Companies can decide to involve a subcontractor and subcontract part of their activities. The subcontractor carries out the work and returns the products to your company.

In Infor LN, subcontracting is considered as purchasing labor from a third party. Therefore, if a manufacturer wants to subcontract work, he must generate a purchase order to start the subcontracting process. These are the types of subcontracting:

  • Subcontracting with material flow
    • Operation subcontracting: For operation subcontracting, a part of the production process (one or more operations) is subcontracted.
    • Item subcontracting: For item subcontracting, an item's entire production process is subcontracted. Therefore, it is always used with material flow support.
  • Subcontracting without material flow: The simplest form of subcontracting is to generate a subcontracting purchase order to record the operations outsourced to a subcontractor.
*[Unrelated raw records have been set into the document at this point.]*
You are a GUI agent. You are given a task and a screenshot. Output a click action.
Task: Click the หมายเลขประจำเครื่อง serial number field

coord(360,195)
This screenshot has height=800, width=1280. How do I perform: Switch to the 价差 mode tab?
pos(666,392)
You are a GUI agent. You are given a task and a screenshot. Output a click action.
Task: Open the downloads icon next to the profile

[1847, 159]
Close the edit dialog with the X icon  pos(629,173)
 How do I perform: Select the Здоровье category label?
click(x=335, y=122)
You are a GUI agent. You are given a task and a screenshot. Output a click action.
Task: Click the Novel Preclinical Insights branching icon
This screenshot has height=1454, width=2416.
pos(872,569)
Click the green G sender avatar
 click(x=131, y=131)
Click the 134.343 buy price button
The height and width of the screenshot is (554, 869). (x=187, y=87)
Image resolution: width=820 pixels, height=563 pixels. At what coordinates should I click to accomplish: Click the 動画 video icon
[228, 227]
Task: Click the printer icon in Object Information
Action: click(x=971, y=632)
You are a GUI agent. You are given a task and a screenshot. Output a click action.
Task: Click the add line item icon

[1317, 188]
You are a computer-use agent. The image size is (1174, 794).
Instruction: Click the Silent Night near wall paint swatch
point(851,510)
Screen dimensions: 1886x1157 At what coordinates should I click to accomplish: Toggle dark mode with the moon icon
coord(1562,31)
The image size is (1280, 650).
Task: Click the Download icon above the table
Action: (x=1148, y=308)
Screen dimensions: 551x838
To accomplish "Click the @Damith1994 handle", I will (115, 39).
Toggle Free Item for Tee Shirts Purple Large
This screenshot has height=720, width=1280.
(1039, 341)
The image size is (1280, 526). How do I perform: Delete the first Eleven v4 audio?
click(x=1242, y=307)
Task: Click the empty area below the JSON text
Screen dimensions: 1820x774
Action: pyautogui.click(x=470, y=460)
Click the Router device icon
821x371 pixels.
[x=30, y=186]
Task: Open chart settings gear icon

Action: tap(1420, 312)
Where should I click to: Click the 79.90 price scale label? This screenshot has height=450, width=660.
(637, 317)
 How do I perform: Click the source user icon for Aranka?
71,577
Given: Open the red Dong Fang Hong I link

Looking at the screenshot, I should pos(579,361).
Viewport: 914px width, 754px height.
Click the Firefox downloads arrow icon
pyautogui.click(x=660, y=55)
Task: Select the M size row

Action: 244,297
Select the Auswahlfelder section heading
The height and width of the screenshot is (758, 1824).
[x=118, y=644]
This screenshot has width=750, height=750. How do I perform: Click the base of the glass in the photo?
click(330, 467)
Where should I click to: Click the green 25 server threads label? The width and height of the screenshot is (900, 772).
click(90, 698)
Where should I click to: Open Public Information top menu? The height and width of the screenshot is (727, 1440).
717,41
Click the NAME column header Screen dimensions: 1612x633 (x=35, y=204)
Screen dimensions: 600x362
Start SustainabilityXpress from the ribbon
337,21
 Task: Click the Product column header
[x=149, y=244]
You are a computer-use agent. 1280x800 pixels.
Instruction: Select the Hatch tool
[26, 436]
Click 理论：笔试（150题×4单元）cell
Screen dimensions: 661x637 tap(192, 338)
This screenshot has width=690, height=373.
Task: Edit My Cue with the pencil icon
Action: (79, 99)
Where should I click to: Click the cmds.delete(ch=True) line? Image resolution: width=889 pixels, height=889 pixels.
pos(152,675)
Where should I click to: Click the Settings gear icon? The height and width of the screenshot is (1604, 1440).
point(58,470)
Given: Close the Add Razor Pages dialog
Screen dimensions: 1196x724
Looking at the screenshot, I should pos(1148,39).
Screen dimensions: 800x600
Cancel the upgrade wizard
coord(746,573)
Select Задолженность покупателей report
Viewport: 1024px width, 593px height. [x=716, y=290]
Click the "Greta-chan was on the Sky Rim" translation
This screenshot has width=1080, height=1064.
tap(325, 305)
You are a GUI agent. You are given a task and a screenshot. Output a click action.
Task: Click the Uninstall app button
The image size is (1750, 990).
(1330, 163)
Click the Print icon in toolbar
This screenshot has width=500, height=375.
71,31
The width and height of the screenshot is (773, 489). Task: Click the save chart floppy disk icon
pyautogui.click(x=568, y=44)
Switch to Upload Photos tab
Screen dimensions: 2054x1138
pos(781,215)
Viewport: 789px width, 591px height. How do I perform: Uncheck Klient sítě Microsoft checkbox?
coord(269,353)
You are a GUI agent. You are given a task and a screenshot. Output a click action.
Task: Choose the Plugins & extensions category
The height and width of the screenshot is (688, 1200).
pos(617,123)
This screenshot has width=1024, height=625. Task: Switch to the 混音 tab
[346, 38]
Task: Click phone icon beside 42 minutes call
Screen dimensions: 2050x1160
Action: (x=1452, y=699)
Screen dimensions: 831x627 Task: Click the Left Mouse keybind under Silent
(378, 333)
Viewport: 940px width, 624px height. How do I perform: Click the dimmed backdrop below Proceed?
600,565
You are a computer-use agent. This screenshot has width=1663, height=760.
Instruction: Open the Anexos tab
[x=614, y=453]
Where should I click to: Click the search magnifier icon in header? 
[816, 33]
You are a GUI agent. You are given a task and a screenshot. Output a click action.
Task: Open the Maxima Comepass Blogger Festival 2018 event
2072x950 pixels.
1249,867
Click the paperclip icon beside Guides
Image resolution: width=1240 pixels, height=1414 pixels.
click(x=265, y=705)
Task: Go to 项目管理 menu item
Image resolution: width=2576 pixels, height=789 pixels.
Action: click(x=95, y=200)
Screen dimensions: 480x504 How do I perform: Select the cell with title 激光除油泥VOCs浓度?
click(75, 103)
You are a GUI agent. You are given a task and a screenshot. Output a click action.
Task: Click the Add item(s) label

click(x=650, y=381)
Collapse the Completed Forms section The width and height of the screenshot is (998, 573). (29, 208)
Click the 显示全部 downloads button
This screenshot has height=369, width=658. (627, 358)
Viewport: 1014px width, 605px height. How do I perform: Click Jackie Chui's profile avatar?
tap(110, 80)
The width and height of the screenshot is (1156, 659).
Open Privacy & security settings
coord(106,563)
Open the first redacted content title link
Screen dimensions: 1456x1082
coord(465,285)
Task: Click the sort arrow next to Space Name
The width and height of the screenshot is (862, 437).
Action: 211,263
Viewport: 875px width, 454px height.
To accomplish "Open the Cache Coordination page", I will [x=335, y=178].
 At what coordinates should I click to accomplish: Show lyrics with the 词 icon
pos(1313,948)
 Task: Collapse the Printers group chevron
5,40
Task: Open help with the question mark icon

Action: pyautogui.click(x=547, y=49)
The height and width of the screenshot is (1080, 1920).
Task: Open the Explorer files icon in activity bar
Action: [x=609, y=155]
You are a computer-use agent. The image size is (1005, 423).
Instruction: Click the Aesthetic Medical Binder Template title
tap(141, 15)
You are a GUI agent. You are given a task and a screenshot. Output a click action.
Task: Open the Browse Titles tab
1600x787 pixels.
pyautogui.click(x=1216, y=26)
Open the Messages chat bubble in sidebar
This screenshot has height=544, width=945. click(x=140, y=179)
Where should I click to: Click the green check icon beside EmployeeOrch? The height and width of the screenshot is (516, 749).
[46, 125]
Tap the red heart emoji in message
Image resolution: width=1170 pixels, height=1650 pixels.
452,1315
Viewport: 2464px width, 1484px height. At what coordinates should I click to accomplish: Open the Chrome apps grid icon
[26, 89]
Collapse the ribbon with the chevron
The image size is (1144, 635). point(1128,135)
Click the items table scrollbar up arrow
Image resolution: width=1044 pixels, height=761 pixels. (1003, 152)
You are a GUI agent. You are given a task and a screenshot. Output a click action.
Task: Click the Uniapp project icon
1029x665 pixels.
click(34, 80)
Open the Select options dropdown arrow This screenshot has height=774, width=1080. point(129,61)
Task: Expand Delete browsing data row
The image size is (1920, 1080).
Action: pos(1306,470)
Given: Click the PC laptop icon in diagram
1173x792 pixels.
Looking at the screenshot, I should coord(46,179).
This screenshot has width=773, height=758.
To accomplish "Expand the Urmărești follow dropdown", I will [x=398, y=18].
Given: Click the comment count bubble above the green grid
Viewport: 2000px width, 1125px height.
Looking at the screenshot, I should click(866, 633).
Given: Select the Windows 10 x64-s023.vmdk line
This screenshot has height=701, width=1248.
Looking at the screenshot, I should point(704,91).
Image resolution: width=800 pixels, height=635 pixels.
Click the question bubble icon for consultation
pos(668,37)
The subcontracting purchase order only represents the administrative handling of the subcontracting process. When the subcontracted item is received back from the subcontractor, you must close the subcontracting purchase order, which initiates the production process.
  • Unplanned subcontracting: Unplanned subcontracting is applicable when you subcontract after generating a production order. For unplanned subcontracting, a purchase order is generated from the production order and the material supply lines are populated by Shop Floor Control.
  • Service subcontracting: For service subcontracting, work on an item to be maintained or repaired is subcontracted. This work entails the entire repair process, or only a part of it. Service subcontracting can be used with or without material flow support.

To start the subcontracting process, a purchase order is required.